_Exercise description_
Could you retype, exactly as written, every line from the top of the records through the line that contains "Task: Select the 0400 time axis label"?
=== Material shown ===
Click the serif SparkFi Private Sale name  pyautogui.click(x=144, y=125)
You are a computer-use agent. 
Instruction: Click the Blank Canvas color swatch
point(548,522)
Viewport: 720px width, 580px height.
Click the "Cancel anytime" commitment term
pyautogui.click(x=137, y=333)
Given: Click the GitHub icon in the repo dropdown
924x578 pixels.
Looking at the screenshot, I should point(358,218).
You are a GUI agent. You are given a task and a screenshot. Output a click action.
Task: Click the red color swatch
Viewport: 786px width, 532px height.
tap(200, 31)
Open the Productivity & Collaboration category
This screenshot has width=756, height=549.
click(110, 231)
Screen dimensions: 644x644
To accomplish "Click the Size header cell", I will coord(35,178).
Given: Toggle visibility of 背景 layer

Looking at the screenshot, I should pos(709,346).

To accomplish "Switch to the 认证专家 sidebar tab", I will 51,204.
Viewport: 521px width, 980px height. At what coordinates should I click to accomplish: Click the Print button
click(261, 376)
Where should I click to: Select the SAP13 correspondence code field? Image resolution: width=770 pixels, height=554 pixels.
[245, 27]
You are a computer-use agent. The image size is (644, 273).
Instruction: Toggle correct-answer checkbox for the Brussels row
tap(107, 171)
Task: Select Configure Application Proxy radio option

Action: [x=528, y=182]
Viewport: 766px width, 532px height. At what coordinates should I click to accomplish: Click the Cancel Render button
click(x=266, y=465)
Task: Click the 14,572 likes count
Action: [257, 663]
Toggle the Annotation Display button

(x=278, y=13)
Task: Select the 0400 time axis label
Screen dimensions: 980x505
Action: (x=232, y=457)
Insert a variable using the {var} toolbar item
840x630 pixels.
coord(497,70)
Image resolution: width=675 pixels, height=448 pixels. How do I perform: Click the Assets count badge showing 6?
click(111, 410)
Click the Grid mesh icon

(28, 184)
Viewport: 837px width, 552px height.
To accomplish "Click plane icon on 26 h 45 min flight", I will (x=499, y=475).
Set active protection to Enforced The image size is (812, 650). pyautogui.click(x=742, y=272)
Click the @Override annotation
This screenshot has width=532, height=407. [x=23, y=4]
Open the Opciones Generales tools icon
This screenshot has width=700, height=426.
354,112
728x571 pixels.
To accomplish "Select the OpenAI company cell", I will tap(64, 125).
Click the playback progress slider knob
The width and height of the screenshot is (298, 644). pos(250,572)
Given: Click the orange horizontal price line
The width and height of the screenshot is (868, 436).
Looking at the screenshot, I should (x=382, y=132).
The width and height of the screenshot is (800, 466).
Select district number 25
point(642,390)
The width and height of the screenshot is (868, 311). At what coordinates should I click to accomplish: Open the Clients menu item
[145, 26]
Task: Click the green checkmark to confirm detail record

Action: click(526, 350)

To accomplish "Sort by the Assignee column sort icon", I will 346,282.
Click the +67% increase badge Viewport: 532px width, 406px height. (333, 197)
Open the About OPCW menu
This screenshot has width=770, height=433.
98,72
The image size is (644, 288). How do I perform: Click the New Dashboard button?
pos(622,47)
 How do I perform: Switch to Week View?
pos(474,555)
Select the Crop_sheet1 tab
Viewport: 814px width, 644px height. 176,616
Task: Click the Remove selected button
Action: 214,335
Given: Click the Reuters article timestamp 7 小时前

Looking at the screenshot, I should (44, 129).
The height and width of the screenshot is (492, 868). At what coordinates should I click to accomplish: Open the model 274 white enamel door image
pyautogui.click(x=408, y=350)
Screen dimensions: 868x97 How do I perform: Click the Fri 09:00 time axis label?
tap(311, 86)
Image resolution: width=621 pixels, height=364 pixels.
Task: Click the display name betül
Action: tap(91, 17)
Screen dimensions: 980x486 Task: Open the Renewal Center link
===
_Written response_
Click the serif SparkFi Private Sale name  pyautogui.click(x=144, y=125)
You are a computer-use agent. 
Instruction: Click the Blank Canvas color swatch
point(548,522)
Viewport: 720px width, 580px height.
Click the "Cancel anytime" commitment term
pyautogui.click(x=137, y=333)
Given: Click the GitHub icon in the repo dropdown
924x578 pixels.
Looking at the screenshot, I should point(358,218).
You are a GUI agent. You are given a task and a screenshot. Output a click action.
Task: Click the red color swatch
Viewport: 786px width, 532px height.
tap(200, 31)
Open the Productivity & Collaboration category
This screenshot has width=756, height=549.
click(110, 231)
Screen dimensions: 644x644
To accomplish "Click the Size header cell", I will coord(35,178).
Given: Toggle visibility of 背景 layer

Looking at the screenshot, I should pos(709,346).

To accomplish "Switch to the 认证专家 sidebar tab", I will 51,204.
Viewport: 521px width, 980px height. At what coordinates should I click to accomplish: Click the Print button
click(261, 376)
Where should I click to: Select the SAP13 correspondence code field? Image resolution: width=770 pixels, height=554 pixels.
[245, 27]
You are a computer-use agent. The image size is (644, 273).
Instruction: Toggle correct-answer checkbox for the Brussels row
tap(107, 171)
Task: Select Configure Application Proxy radio option

Action: [x=528, y=182]
Viewport: 766px width, 532px height. At what coordinates should I click to accomplish: Click the Cancel Render button
click(x=266, y=465)
Task: Click the 14,572 likes count
Action: [257, 663]
Toggle the Annotation Display button

(x=278, y=13)
Task: Select the 0400 time axis label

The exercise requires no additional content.